In this curriculum area, children get to experience different ways of learning and absorbing information. The sensorial area is the most foundational. It lends itself to all learning experiences to come. Particularly mathematical and musical but you can also see many parallels to literacy development. When mastery of a particular work occurs you may always make it more challenging. For example, a child who has learned all of the geometric solids and their names may now try to identify them with a blindfold. Now they must learn to feel. Knowing it with vision and without visual stimulation is important.

Gradually bringing children from three dimensional objects to two dimensional representations which is very much a lead into literacy. The sensorial material possess the same quality. Whether it be color, shape, weight, etc. “Objects of every single group represent the same quality but in different degree; it is then a question of gradation in which the difference between object and object varies regularly, and is when possible, fixed mathematically. ” (Discovery of the Child, 131) The materials are manipulatives for the child. The material isolate once concept of difficulty at a time.

It begins from more concrete to abstract concepts. Mathematical concepts are imbedded into the material design. There lies within each material the ability to discern dimension, length, form, width and size. Similarly, children learn to reason and observe through similarities and differences. There is also a subtle insertion of numeration one through ten. Each material and lesson has both direct and indirect aims, or practical and developmental aims. There is the correct use of the material to complete the task at hand, and the developmental goals of an increased sense of concentration, coordination, order and independence.

“The biological objective is to assist the natural development of the individual; the social objective consists in preparing the individual for his environment, and this also embraces professional education, which teaches an individual how to make use of his surroundings. ” (Discovery of the Child, 143) Montessori adapted methods to distinguish between form, quality and impart nomenclature using Seguin’s three period lesson. Giving language to what children are perceiving is one of the most important parts of this curriculum area. Montessori believed that the exactness of description and terminology is crucial.

The three stages are: naming, recognizing and recalling. Using two or three extremes, she would name objects, practice with the children until they can recognize them, then as a “test” she would ask the children to recall the information. Repetition and exactness are essential. Children are experiencing a sensitive period for language, allowing this data to be absorbed with ease. By means of these lessons the child comes to know many words very thoroughly- large, small; thick, thin; long, short; dark, light; rough, smooth; heavy, light; hot,cold; and the names of many colors and geometrical forms.

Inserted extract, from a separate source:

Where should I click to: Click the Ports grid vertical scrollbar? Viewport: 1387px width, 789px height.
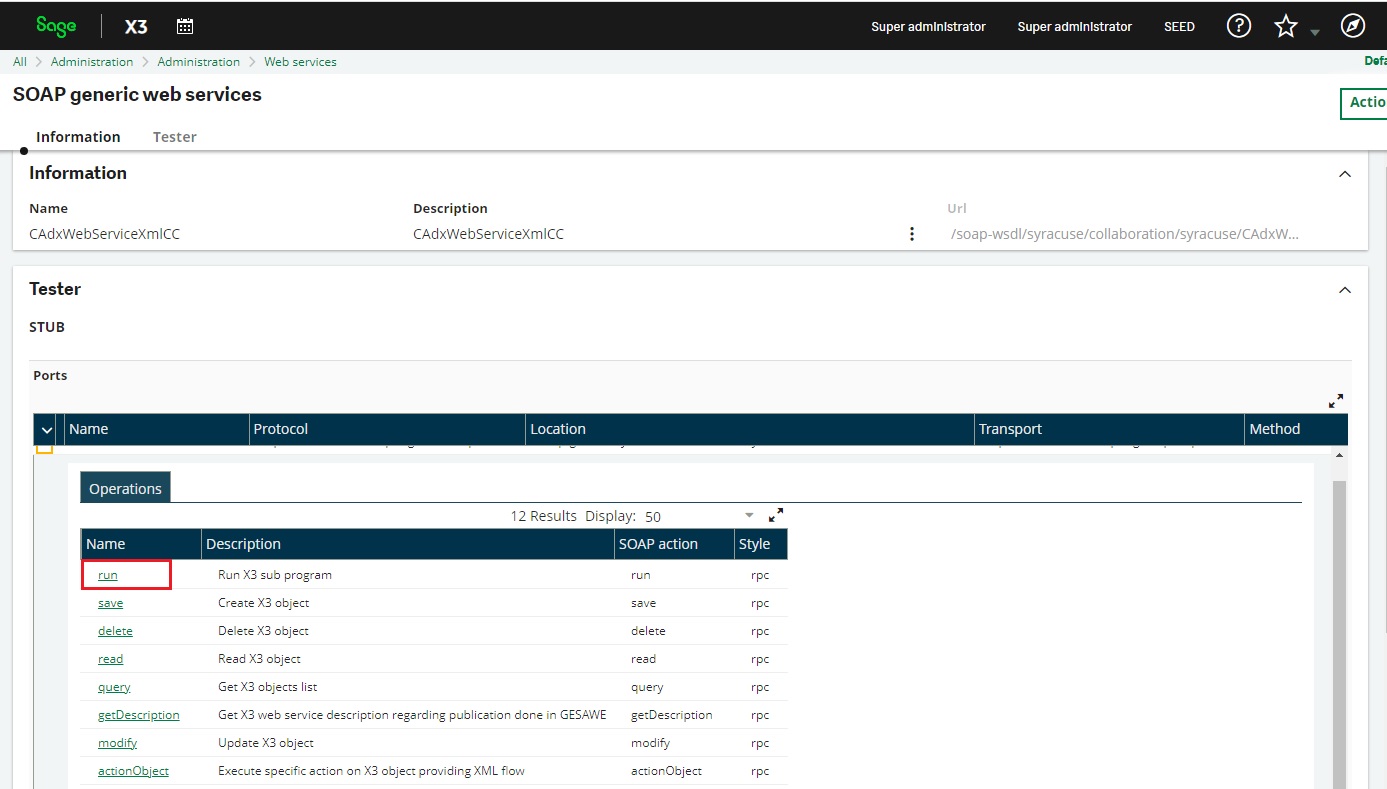pos(1339,620)
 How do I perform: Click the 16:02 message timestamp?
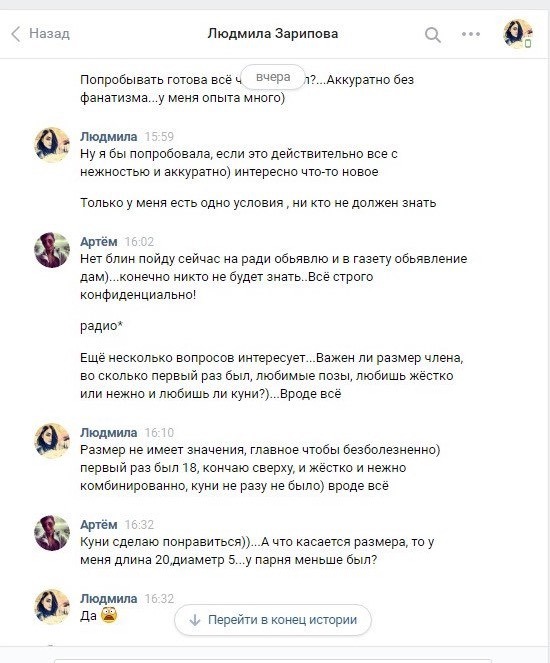pyautogui.click(x=139, y=242)
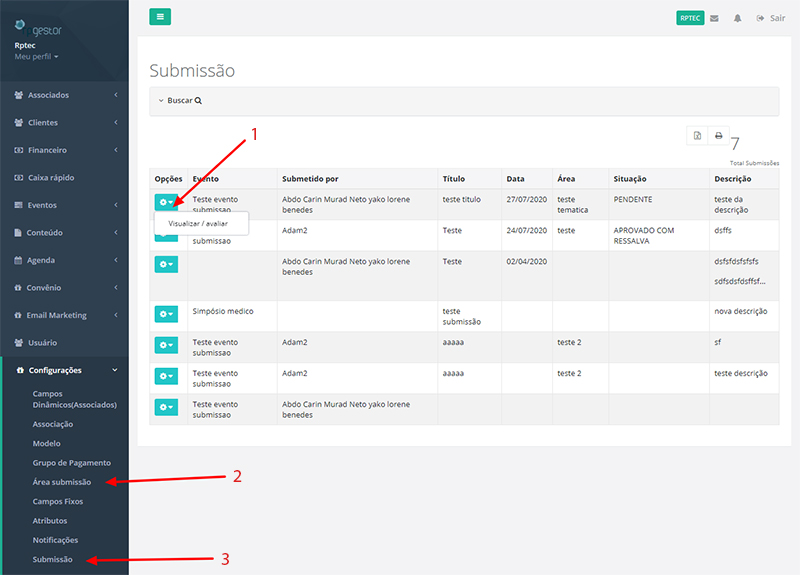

(Dr. Montessori’s Own Handbook p127) The child learns different qualities of objects, gradations, and classification. In this way the child has become a stronger observer, with increased perceptions. “This education is not undertaken so that the senses may function better; it is rather to assist the child in the development of his intelligence, which is dependent upon the organizing and categorizing of his sense perceptions into an inner mental order. ” (Lillard, A Modern Approach, p 71) By refining his senses, he has changed himself.